Lev Raphael is the author of 25 books in genres from memoir to mystery.  He teaches at Michigan State University and on line at http://www.writewithoutborders.com.

Larger Classes Can Cheat Students

As the author of twenty-five books in many genres, I do a lot of touring and public speaking.  That includes speaking at universities where faculty clue me into their struggles in and out of the classroom.  One of the things that gripes professors at state schools is when they hear administrators publicly congratulating themselves on doing “more with less” in the face of budget cuts.

It sounds lovely and even heroic, doesn’t it?  But it never seems to apply to the administrators themselves.  What exactly are they sacrificing?
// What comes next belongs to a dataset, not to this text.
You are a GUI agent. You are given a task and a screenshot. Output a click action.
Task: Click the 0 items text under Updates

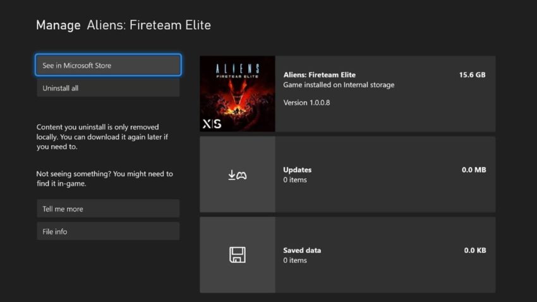coord(294,180)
They don’t take pay cuts and work harder, or work longer hours.  Their salaries keep going up, as national surveys show.

One thing it does mean is that their underlings–professors and adjuncts–teach ever larger classes.  The pressure on class size across the country is insidious and undermines educational excellence, but nobody in charge seems to care or understand its impact.

A year and a half ago, I had a class of amazing fiction writers who were funny, smart, wildly diverse, and hard-working–but there were twenty-nine of them.  That’s right, twenty-nine.  In a creative writing class.

There was no way I could give individual students the attention they needed.  I did the very best I could, though, and got a hearty round of applause the last day.  I applauded them back because I was so proud of their work ethic and their talent.

But I think that like many students around the country, they deserved a much smaller class.  Creative writing is intimate, intense, and has the potential to change people’s lives.  I saw that more recently in another creative writing class that was equally talented, but had only eighteen students.

These students got to know each other’s work and each other in a much deeper way.  They quickly formed a private Facebook group; chipped in for a coffee machine and coffee to use at breaks; and they were were concerned when someone was absent. They shared class jokes; they shared moments of deep emotion; their writing changed; they changed.

Thanks not just to their personalities and interests, but to the class size, they became a devoted community of learners and teachers.  Isn’t that we hope for?